Opinion/Editorial
INCONCEIVABLE!
If one were to take a piece of string and run it around the barrel of a tin can, cut it at the point where it comes together on one side, and then use a second piece of string to measure the distance across the top lip of the can one would sit there with two pieces of string, one approximately three times the length of the other. The longer piece of string would serve as a measure of the circumference while the shorter would serve as the measure of the can’s diameter. Dividing the smaller string (by measured amount) into the larger string (again by measured amount) would yield a value we call Pi. Pi works out to be 3.1415 (on out to at least ten trillion more numbers today) no matter what the size of the circumference and diameter of the circle being measured. Ten trillion is how far computer people have taken the division problem, always seeking a final ending number or amount to make Pi a finite number. Quite obviously, even though ever more powerful computers will be used to arrive at numbers in the quad or quintillions, Pi is very likely to never have a final completing number.
There is so much in our lives that is similar to the never-ending pursuit some of society goes through in attempting to come to a final resolution or completion, as it is called today. There will never be “completion” to the division problem pursuit of Pi. Thanks to the brilliant work of Stephen Hawking, we know there are black holes out there in the universe gobbling up all sorts of space junk, planets, and even stars. We also have about the same probability of ever finding out what happens to what gets sucked into a black hole as we do in coming to completion concerning Pi. Nothing comes out of a black hole except some eerie weird X-ray junk at the poles called Hawking radiation. We don’t get to know. We don’t get a resolution. And not having a resolution is difficult for all members of the madly curious and ever-investigating species called Homo sapiens.
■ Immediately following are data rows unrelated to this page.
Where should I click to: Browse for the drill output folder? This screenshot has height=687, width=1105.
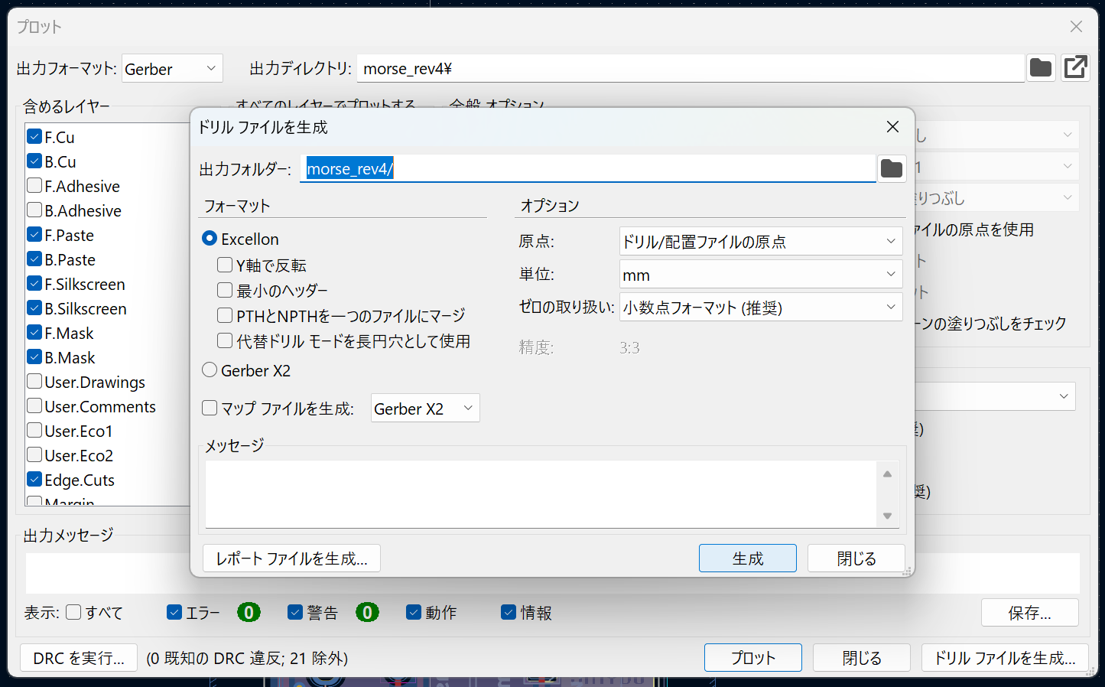tap(891, 168)
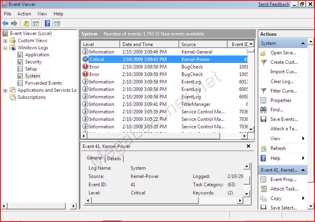Click the blue Help toolbar icon
The image size is (315, 222).
click(x=47, y=24)
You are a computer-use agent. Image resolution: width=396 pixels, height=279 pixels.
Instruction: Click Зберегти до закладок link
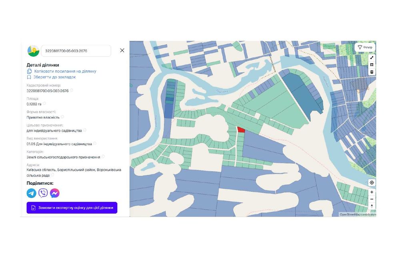[54, 77]
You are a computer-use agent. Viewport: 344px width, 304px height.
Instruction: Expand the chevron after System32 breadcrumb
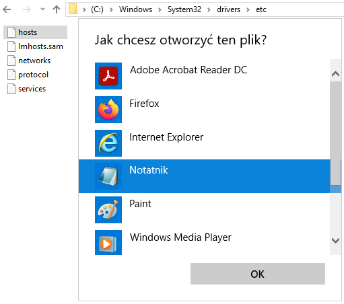point(209,9)
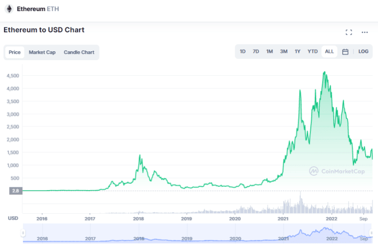
Task: Open the fullscreen chart view
Action: 349,32
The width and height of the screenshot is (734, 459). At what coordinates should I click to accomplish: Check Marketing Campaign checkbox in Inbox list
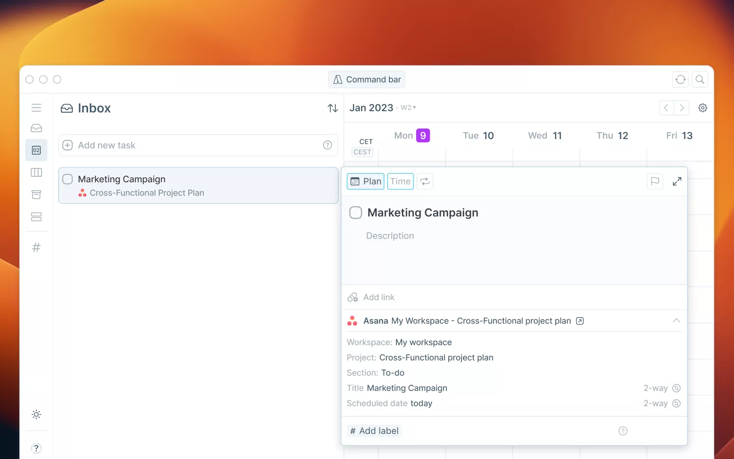point(68,179)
There has never been peace in the Middle East, at least not in all of known history and even history gleaned from through the application of such disciplines as archaeology and anthropology. There is never likely to be peace in the Middle East. Despite the common knowledge of historic mistrust, violence, and downright misery of the cultures living throughout the Middle East, almost all of humanity cannot accept the simple fact that discord is as much a part of Middle Eastern cultural experience as the earth, sand, caves, and winds of that entire region. Human beings do not accept the impossible. If science, tradition, or even holistic, anecdotal, or dream solutions do not work then most humanity turns to religion for meaningful resolution. Humans claim to accept the impossible but actually, like the brilliant genius portrayed in the movie Princess Bride, when things go against all established understanding or perceived fact, humans do not find them impossible. They find them inconceivable.
Acting upon the difference between those two words separates humanity from all other species. The impossible is to be accepted, set aside, and respected for what it is. The inconceivable is to be investigated further to find out what foundation might have caused the use of it in the first place.
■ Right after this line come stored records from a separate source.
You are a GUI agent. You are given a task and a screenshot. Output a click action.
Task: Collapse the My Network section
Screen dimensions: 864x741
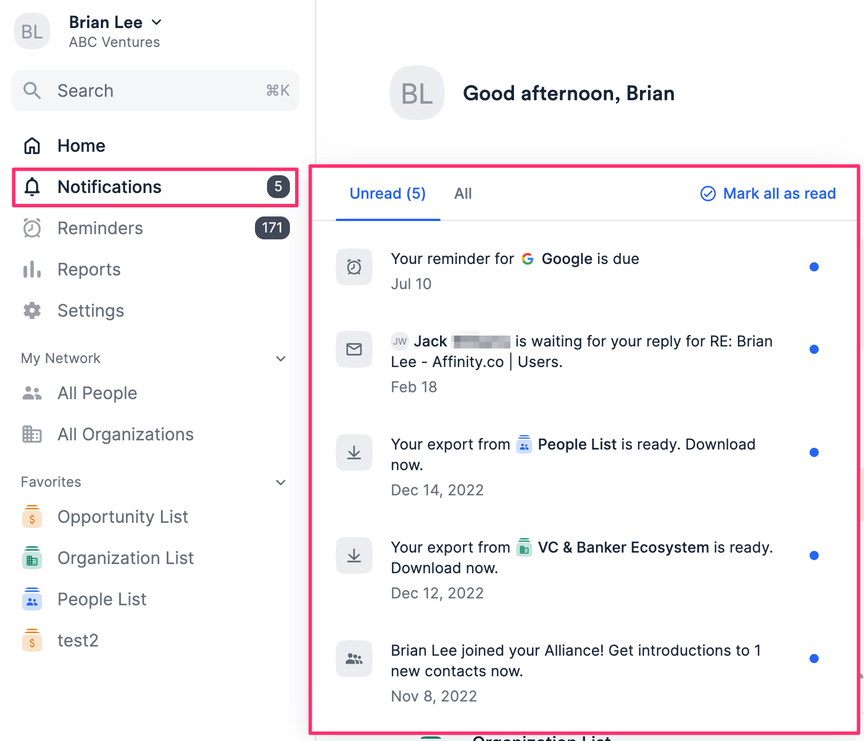coord(281,358)
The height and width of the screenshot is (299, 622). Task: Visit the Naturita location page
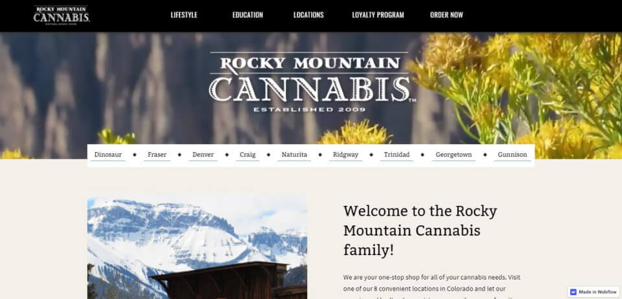coord(294,155)
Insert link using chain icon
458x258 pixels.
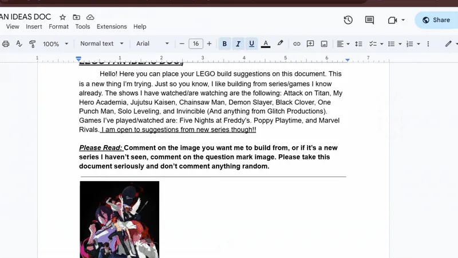(x=297, y=44)
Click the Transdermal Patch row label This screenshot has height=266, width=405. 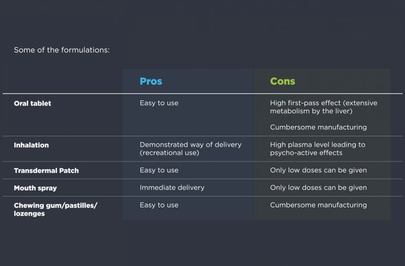pyautogui.click(x=46, y=170)
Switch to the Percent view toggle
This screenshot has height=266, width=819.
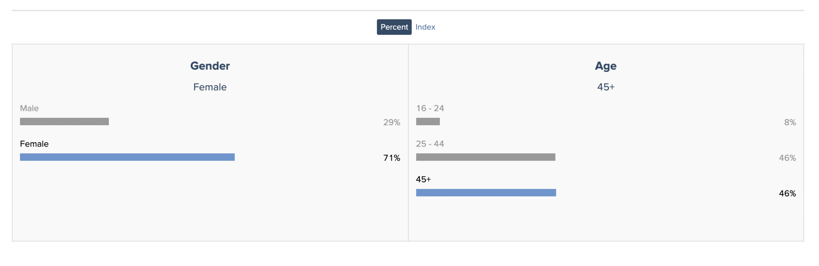[394, 27]
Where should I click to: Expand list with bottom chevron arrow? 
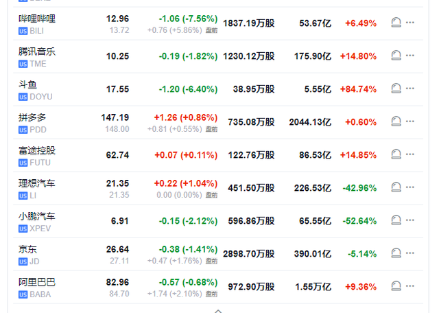point(218,310)
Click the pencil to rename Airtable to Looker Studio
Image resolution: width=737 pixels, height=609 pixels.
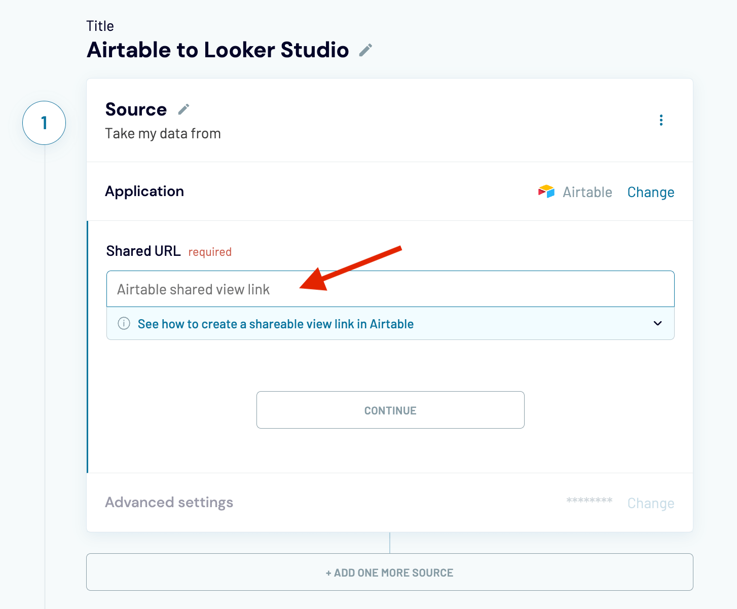click(x=366, y=50)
Humans would not accept the sound barrier as a barrier. Humans went at breaking it until they did. And yes, at one time, for some time, the sound barrier was thought to be impenetrable. Nuclear fission and nuclear fusion were long assumed to be impossible reactions for humans to create on Earth, but everyone knows that this was done and continues to be done regularly. Those things were not impossible, not for the type of humans who do not accept impossibility. Those things were inconceivable to them, so they went to work. The same kind of people are studying the inconceivable likelihood of going faster than the speed of light. They are working on the inconceivable likelihood of transmuting any element to any other element.
One day, possibly in the lifetime of someone reading this article, humanity will no longer eat fruits, vegetables, or other animals. We’ll eat transmuted rocks made to be what those foods once were. Humans will travel to the galaxies and the universe instead of highways made of hardened rock powder (concrete) or congealed oil (asphalt). It is important not to give in to the impossible, even if going against it requires a deeper belief in any sort of God. Faith is nothing more than not accepting the impossible. It is only inconceivable that God does not exist.
Humans are things of great wonder when such things are to be considered. And you, reading this, should congratulate yourself and those around you for never ever giving up on the impossible.